_PROBLEM_:
Could you copy the rows from their start through the line that contains "click(x=117, y=293)", both ends included, leaving the pictures out of your answer?

[Interface element records]
....

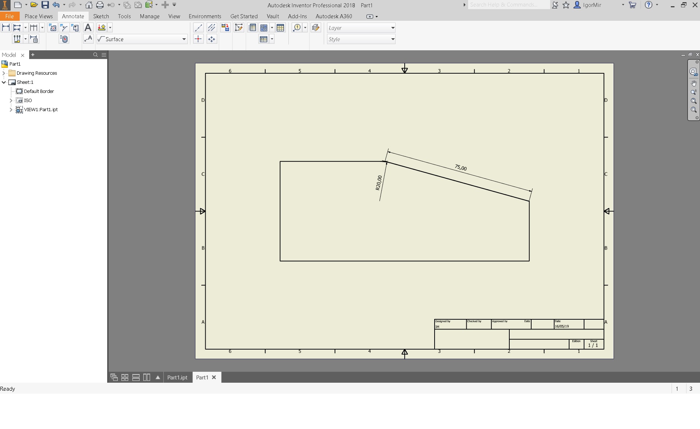700x429 pixels.
Task: Collapse the Sheet:1 node
Action: (4, 82)
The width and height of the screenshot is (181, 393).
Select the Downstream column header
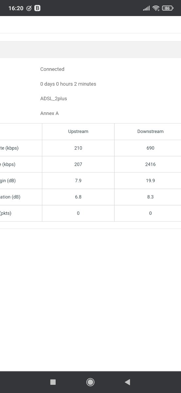point(150,131)
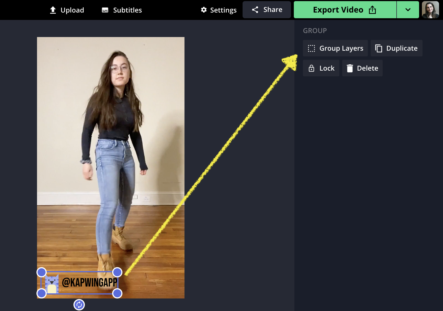Select the watermark's bottom-right resize handle

click(x=117, y=293)
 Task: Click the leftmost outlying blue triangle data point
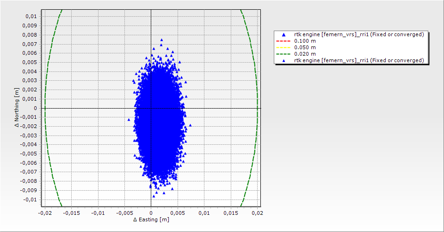129,120
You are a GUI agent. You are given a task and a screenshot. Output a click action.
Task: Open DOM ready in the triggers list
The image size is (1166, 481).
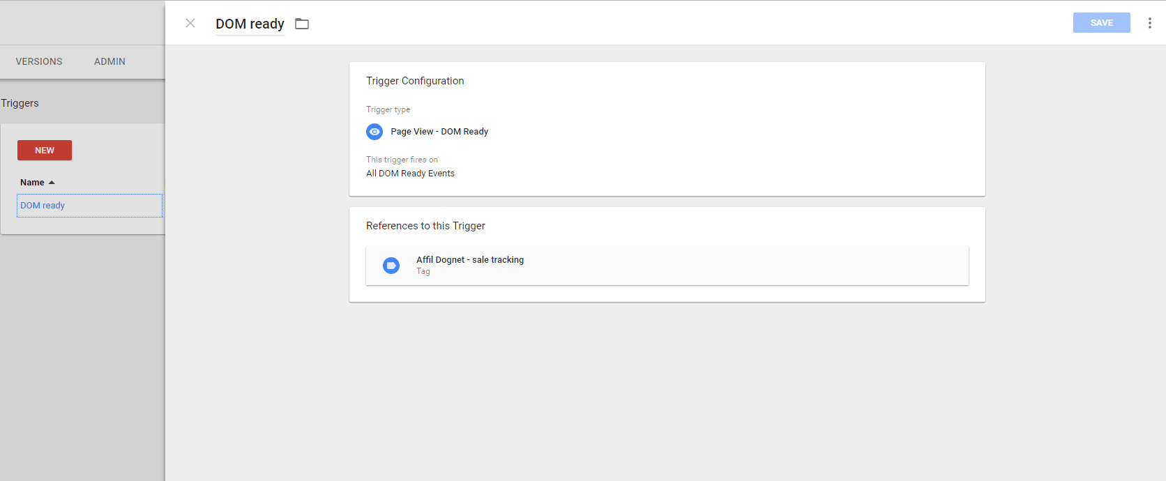coord(43,206)
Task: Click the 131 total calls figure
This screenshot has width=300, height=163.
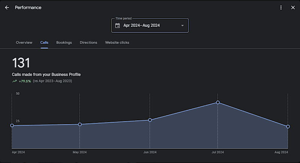Action: coord(21,63)
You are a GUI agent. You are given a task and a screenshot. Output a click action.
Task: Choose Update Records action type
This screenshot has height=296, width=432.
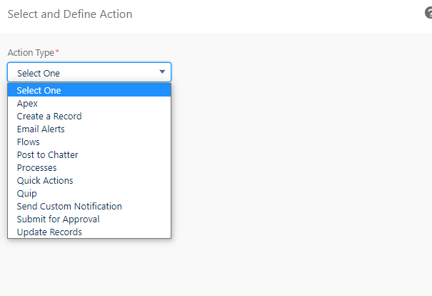(x=89, y=232)
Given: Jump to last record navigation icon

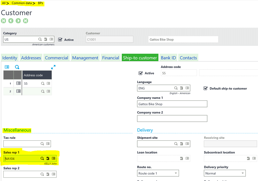Looking at the screenshot, I should pos(25,21).
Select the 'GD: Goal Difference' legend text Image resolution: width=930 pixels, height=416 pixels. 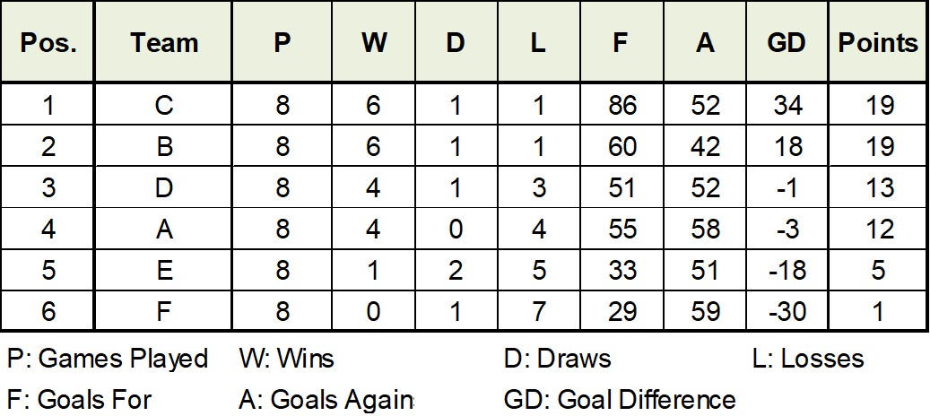click(x=620, y=399)
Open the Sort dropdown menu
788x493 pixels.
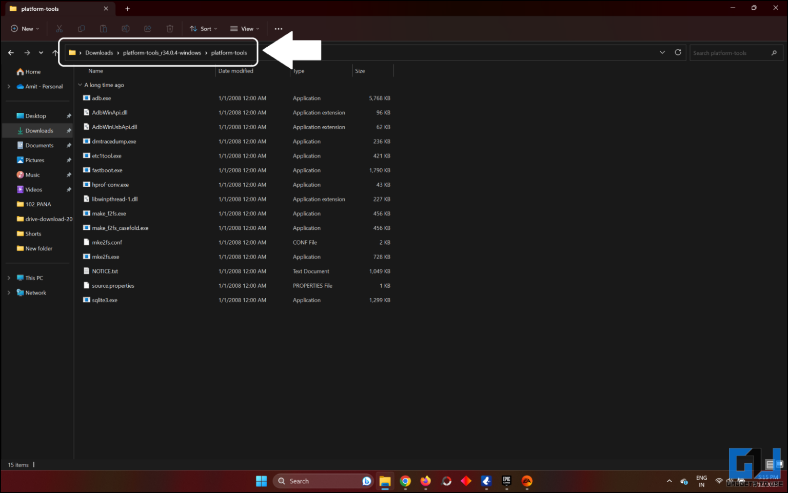pos(204,29)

....

_RESPONSE FOR THIS EXERCISE_:
700x429 pixels.
Task: Collapse the Sheet:1 node
Action: (4, 82)
The width and height of the screenshot is (181, 393).
Select the Downstream column header
point(150,131)
Select the watermark's bottom-right resize handle

click(x=117, y=293)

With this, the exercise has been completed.